**Document segment**.
Alcohol abuse cuts long-term survival from severe acute pancreatitis
While short-term survival is good in young patients with severe acute pancreatitis (SAP), long-term survival is impaired by alcohol abuse, a recent study has shown.
Researchers conducted a retrospective analysis of 435 adults with SAP (median age, 48 years; 81.8 percent male) who underwent intensive care. Majority of the participants (77.0 percent; n=335) suffered from alcoholic SAP, though this was significantly more common among males (82.8 percent vs 48.8 percent; p<0.001).
A total of 357 participants survived to the 90-day follow-up, yielding a short-term survival rate of 82.1 percent. Those who were younger were more likely to survive (median, 47 years vs 61 years; p<0.001). Pancreatitis was the most common underlying cause of death (98.7 percent; n=77).
Stratifying participants according to age groups further highlighted the survival benefit of younger age. The survival rate was 89.5 percent in those <60 years of age and dropped progressively to 60.3 percent and 43.3 percent in patients 60–69 years and ≥70 years, respectively.

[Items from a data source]
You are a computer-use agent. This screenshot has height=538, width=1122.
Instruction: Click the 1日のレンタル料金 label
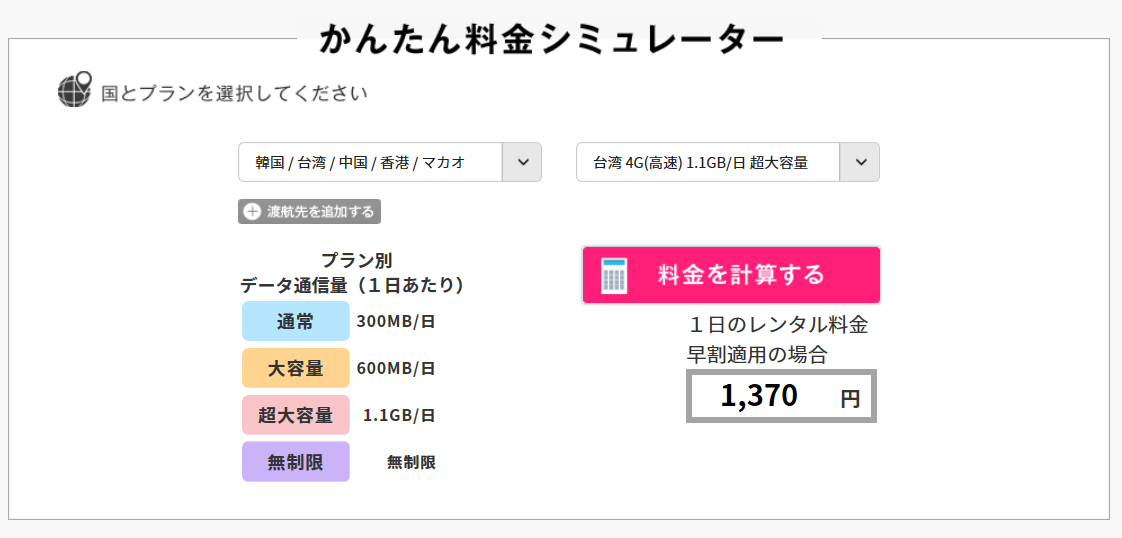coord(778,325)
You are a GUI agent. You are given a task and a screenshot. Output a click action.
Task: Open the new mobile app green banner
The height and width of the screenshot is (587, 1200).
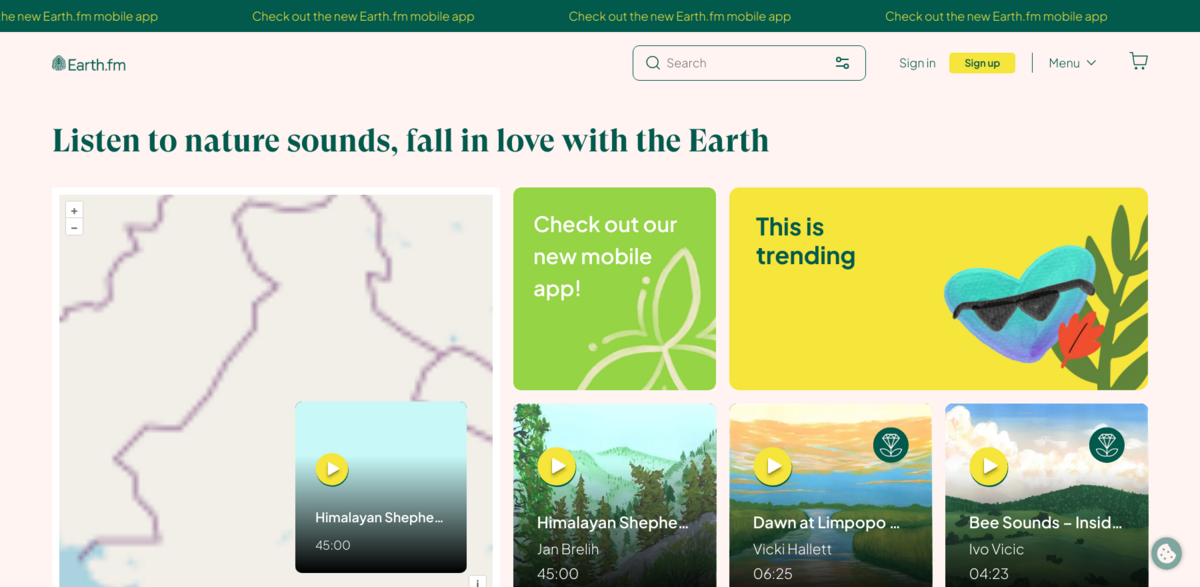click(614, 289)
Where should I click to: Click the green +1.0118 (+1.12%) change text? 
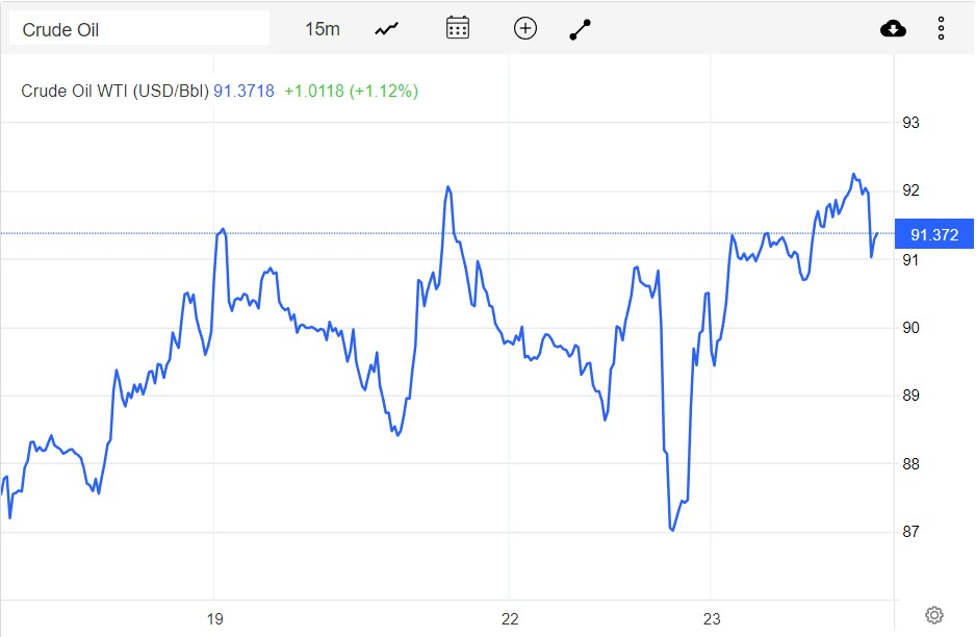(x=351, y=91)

**Work task**. Carry on the article about alcohol abuse and long-term survival from severe acute pancreatitis, picking up after its last sentence.

**Exercise result**.
For long-term outcomes, participants were followed for a median of 5.8 years. The resulting 10-year survival estimates were 28.3 percent and 67.9 percent for those older and younger than 60 years, respectively.
Alcohol-related reasons accounted for more than half of the long-term deaths (57.1 percent; n=48). These included any underlying or immediate alcohol-related diseases, alcohol intoxication, and traumatic deaths associated with alcohol use. Acute pancreatitis was the cause of death in 22 (26.2 percent) late mortalities.